“Suspended” labels were slapped this week on President Donald Trump’s vaunted Israeli-Palestinian peace plan and Saudi Crown Prince Muhammed bin Salman (MsB)’s much-awaited Aramco IPO, shortly before the two leaders’ White House talks on March 19.
The prince spent the week before his White House visit going around US cities for a long-planned series of meetings to tout US investors for the first public offering of the Saudi Aramco oil giant. His interviews in New York City were set up by Michael Bloomberg; in Seattle he was hosted by Bill Gates. He made additional stops in San Francisco, Los Angeles, Houston and Boston. While laying the ground for future investments, MbS confided to his hosts in private that the offering billed for funding his Saudi Vision 2030 was delayed until next year.
The Aramco offering of five percent, the biggest stock sale ever made, was rescheduled for 2019 at the earliest in the middle of an effort to select an international venue for the listing. The delay finds the Saudi state-owned oil company struggling to arrive at the $2 trillion valuation sought by the prince. “In addition to listing on Tadawul – the Riyadh exchange – a range of international options are being held under active review,” said an Aramco spokesman. Our oil sources also believe that the crown prince wants to hold off on the IPO until oil prices are higher than they are at present, and prices are predictably boosted by a war escalation.
This suspension will shock the region, DEBKA Weekly’s Gulf and Riyadh sources report. It abruptly halts in its tracks the social and economic reform program launched by the Saudi crown prince only last year. Its centerpiece was to be the grand international free trade city, NOAM, to be built in the mouth of the Gulf of Aqaba and spread across areas of the kingdom, Jordan, Egypt and Israel. The mega-city’s inauguration was to have symbolized the launch of Vision 2030. Deep cutbacks in the Saudi state budget will furthermore affect outlay on the wars in Yemen and Syria and the financial and military assistance Riyadh extends to fellow Arab nations, especially Egypt.
The other big plan put on a back burner this week was President Trump’s plan for Israeli-Palestinian peace negotiations, DEBKA Weekly’s Washington sources report. On Wednesday, March 14, the president decided to take the plan off his immediate agenda. He briefed his special Middle East envoy Jason Greenblatt to pass the word round among the officials from the Middle East who were attending a discussion at the White House the Gaza Strip’s humanitarian problems. Instead of making a public announcement, Greenblatt took Israeli and Arab delegates aside separately in a corridor to convey the news.
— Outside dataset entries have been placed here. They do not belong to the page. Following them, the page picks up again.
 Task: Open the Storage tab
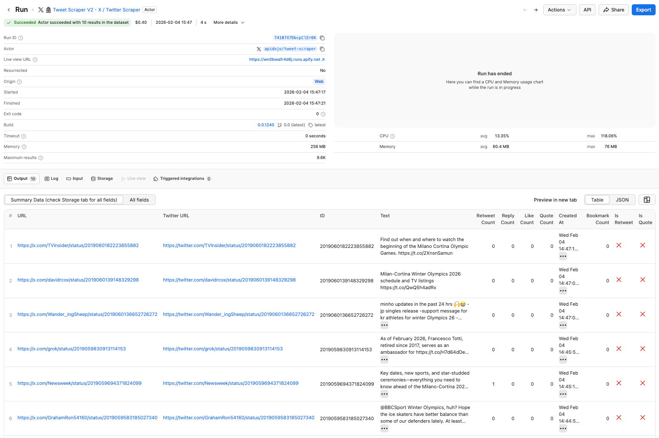102,178
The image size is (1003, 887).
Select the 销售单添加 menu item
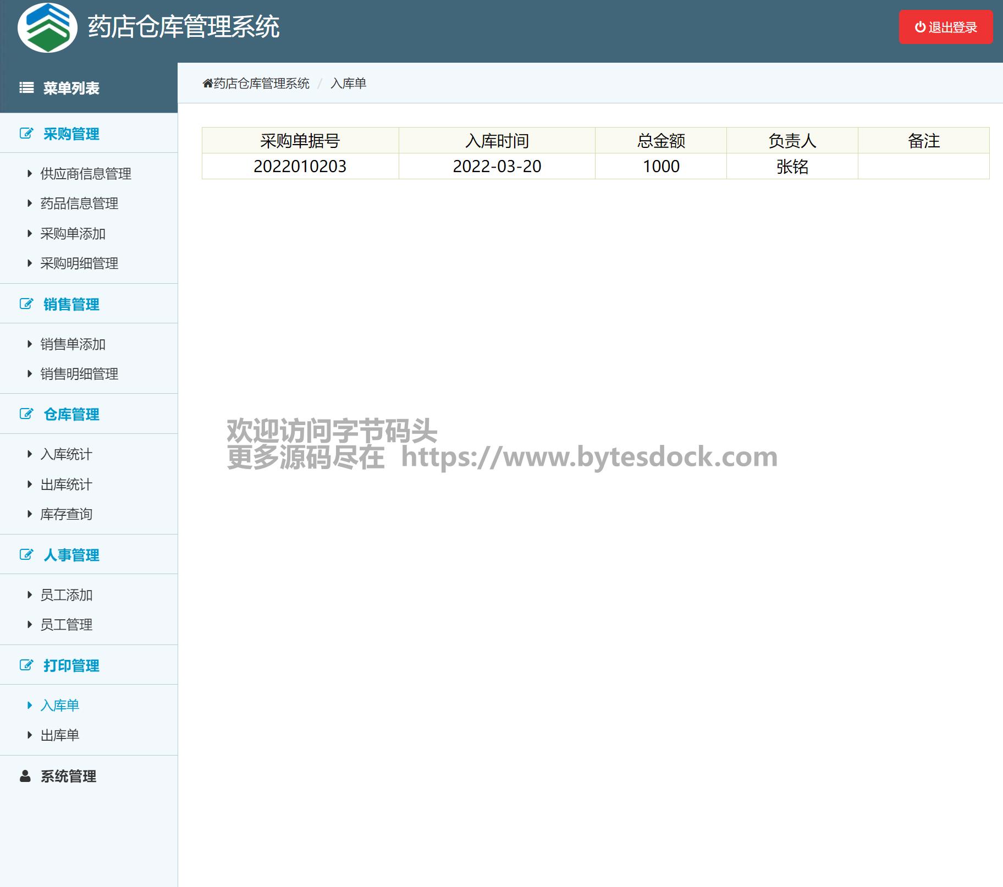tap(73, 344)
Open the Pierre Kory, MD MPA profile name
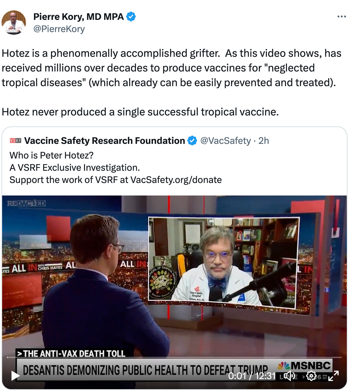The width and height of the screenshot is (352, 391). click(x=78, y=16)
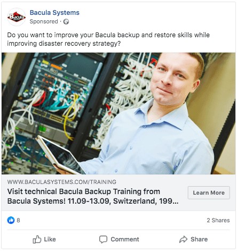
Task: Click the post caption about disaster recovery strategy
Action: click(108, 39)
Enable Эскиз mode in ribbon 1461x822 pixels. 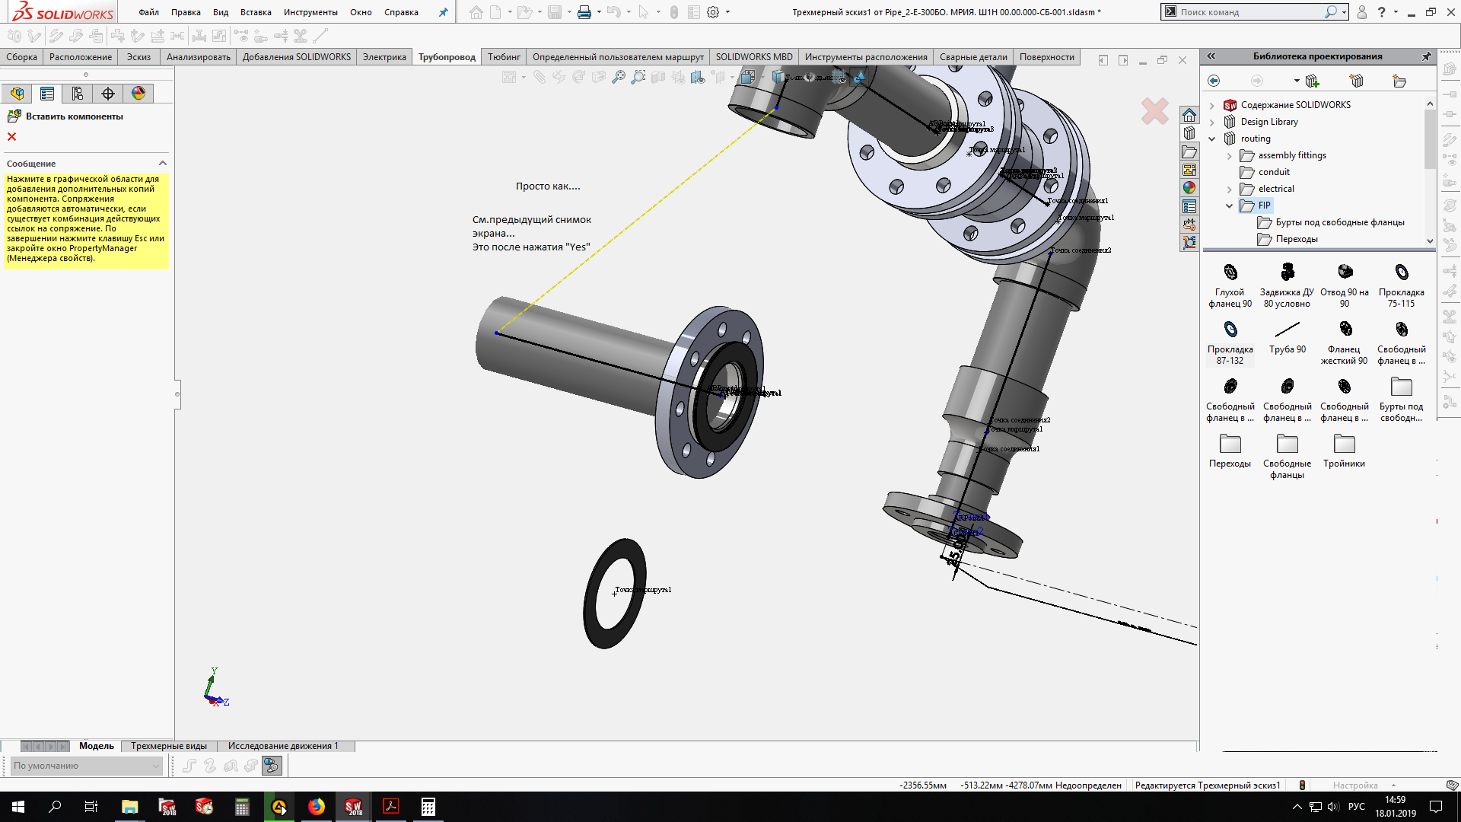point(138,56)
Asked about the reasoning behind the Trump peace plan’s postponement, and when it would be put back on his agenda, the envoy replied that not before a year or two. The decision came less than a week before the Saud Crown Prince was due at the White House for critical talks with the US President. Trump put the Palestinian issue at the bottom of his pending tray in order to focus fully on decision-making with regard to the far more pressing and complex issues of the Iranian and North Korean nuclear and ballistic missile threats. These threats are looming in the near distance.
The Iranian menace weighs heavily on the Saudi crown prince; he has therefore put his bright plans for the oil kingdom’s future on hold for so long as the region is preyed by this uncertainty.